Allgemein werfen Kritiker der AKP-Regierung von Präsident Recep Tayyip Erdogan vor, traditionell säkular geprägte Schulen wie das Istanbul Lisesi zunehmend auf ihren islamisch-konservativen Kurs zu zwingen. Im deutschen Lehrerkollegium herrscht schon seit langem erhebliche Verunsicherung, was den Kurs der Elite-Schule betrifft. Diese Verunsicherung wurde durch die jüngste Anordnung zum Thema Weihnachten nun weiter verschärft.

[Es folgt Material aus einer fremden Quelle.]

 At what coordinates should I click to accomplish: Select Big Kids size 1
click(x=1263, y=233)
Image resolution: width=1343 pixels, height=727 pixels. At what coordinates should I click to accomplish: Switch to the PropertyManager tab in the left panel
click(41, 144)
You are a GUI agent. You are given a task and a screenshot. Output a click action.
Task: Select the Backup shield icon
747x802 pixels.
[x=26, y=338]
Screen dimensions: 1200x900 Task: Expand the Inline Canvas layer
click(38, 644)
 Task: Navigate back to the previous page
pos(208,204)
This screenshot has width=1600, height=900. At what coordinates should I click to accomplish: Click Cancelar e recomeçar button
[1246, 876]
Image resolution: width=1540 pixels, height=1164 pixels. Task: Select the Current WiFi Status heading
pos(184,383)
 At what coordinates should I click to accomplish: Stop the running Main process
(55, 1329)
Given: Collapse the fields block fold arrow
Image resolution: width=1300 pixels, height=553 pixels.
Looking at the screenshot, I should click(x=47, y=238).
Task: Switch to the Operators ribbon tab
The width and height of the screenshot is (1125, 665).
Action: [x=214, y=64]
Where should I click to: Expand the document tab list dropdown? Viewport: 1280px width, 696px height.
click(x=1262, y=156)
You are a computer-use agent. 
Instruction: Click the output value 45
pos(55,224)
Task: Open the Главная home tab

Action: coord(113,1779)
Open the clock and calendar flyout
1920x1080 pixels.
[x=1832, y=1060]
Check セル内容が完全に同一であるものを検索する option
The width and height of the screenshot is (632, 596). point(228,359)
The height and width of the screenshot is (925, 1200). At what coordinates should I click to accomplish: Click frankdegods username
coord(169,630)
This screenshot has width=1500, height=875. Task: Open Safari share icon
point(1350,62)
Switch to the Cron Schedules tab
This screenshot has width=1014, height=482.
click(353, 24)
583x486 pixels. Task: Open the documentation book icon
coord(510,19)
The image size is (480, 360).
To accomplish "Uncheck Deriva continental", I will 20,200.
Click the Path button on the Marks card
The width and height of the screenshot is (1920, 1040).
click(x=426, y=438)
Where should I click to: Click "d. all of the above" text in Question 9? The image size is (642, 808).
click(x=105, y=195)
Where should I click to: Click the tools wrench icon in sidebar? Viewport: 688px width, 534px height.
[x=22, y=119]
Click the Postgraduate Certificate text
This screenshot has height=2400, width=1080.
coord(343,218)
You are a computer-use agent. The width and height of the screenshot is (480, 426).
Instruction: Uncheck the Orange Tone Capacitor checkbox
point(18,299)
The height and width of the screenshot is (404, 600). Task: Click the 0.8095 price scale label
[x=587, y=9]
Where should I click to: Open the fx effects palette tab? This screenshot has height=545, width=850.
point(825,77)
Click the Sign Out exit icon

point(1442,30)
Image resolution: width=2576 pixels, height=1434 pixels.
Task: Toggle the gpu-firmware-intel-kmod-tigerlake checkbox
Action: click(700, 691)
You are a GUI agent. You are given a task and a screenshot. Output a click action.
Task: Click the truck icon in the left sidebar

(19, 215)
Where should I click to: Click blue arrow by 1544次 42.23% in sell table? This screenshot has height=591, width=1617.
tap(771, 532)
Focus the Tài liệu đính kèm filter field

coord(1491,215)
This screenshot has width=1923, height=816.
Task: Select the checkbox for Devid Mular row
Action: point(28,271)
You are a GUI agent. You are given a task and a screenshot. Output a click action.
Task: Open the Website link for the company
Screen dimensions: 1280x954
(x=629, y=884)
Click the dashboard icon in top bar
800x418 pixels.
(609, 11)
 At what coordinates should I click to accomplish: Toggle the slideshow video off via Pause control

Die türkische Schulleitung hatte allerdings bereits am Sonntag dementiert, dass es ein Weihnachtsverbot gebe. Das entspreche nicht der Wahrheit, hieß es in einer auf der Homepage der Schule veröffentlichten Mitteilung. Allerdings hätten die deutschen Lehrer im Unterricht "vor allem in den letzten Wochen Texte über Weihnachten und das Christentum auf eine Weise behandelt, die nicht im Lehrplan vorgesehen ist". Sie hätten dabei Aussagen gemacht, "die von außen betrachtet den Weg für Manipulationen freimachen". Was damit genau gemeint ´war, erläuterte die Schule aber nicht.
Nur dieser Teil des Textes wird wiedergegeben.